> Exercise
Return the full listing below, unchanged.

> Exercise input

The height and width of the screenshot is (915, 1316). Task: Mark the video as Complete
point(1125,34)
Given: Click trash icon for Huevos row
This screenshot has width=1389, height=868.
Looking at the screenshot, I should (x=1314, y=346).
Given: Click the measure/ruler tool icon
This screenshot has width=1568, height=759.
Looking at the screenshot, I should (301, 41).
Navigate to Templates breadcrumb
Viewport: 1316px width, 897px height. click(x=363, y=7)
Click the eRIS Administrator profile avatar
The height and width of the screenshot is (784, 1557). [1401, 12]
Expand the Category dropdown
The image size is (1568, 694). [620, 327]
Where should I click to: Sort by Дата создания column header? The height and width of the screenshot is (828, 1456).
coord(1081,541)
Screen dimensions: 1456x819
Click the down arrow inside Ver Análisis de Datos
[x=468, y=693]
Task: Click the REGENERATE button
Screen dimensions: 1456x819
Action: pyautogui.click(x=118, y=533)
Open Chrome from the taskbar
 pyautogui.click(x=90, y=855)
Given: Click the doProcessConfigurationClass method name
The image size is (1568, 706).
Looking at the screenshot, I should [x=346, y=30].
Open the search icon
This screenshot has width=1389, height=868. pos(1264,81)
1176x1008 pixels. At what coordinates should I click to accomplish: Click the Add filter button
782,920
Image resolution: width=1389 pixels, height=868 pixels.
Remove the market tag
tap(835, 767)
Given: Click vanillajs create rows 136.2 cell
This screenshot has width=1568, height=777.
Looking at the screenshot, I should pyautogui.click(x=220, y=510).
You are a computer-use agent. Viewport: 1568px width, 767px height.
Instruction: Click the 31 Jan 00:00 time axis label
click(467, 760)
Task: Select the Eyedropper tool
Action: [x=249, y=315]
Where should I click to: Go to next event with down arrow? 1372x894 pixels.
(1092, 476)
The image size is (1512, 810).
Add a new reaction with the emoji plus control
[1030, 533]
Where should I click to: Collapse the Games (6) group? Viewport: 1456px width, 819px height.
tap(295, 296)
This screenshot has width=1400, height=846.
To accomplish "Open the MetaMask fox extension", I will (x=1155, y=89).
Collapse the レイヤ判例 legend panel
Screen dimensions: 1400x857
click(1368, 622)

> Response
The height and width of the screenshot is (915, 1316). Task: Mark the video as Complete
point(1125,34)
Given: Click trash icon for Huevos row
This screenshot has width=1389, height=868.
Looking at the screenshot, I should (x=1314, y=346).
Given: Click the measure/ruler tool icon
This screenshot has width=1568, height=759.
Looking at the screenshot, I should (301, 41).
Navigate to Templates breadcrumb
Viewport: 1316px width, 897px height. click(x=363, y=7)
Click the eRIS Administrator profile avatar
The height and width of the screenshot is (784, 1557). [1401, 12]
Expand the Category dropdown
The image size is (1568, 694). [620, 327]
Where should I click to: Sort by Дата создания column header? The height and width of the screenshot is (828, 1456).
coord(1081,541)
Screen dimensions: 1456x819
Click the down arrow inside Ver Análisis de Datos
[x=468, y=693]
Task: Click the REGENERATE button
Screen dimensions: 1456x819
Action: pyautogui.click(x=118, y=533)
Open Chrome from the taskbar
 pyautogui.click(x=90, y=855)
Given: Click the doProcessConfigurationClass method name
The image size is (1568, 706).
Looking at the screenshot, I should [x=346, y=30].
Open the search icon
This screenshot has width=1389, height=868. pos(1264,81)
1176x1008 pixels. At what coordinates should I click to accomplish: Click the Add filter button
782,920
Image resolution: width=1389 pixels, height=868 pixels.
Remove the market tag
tap(835, 767)
Given: Click vanillajs create rows 136.2 cell
This screenshot has width=1568, height=777.
Looking at the screenshot, I should pyautogui.click(x=220, y=510).
You are a computer-use agent. Viewport: 1568px width, 767px height.
Instruction: Click the 31 Jan 00:00 time axis label
click(467, 760)
Task: Select the Eyedropper tool
Action: [x=249, y=315]
Where should I click to: Go to next event with down arrow? 1372x894 pixels.
(1092, 476)
The image size is (1512, 810).
Add a new reaction with the emoji plus control
[1030, 533]
Where should I click to: Collapse the Games (6) group? Viewport: 1456px width, 819px height.
tap(295, 296)
This screenshot has width=1400, height=846.
To accomplish "Open the MetaMask fox extension", I will (x=1155, y=89).
Collapse the レイヤ判例 legend panel
Screen dimensions: 1400x857
click(1368, 622)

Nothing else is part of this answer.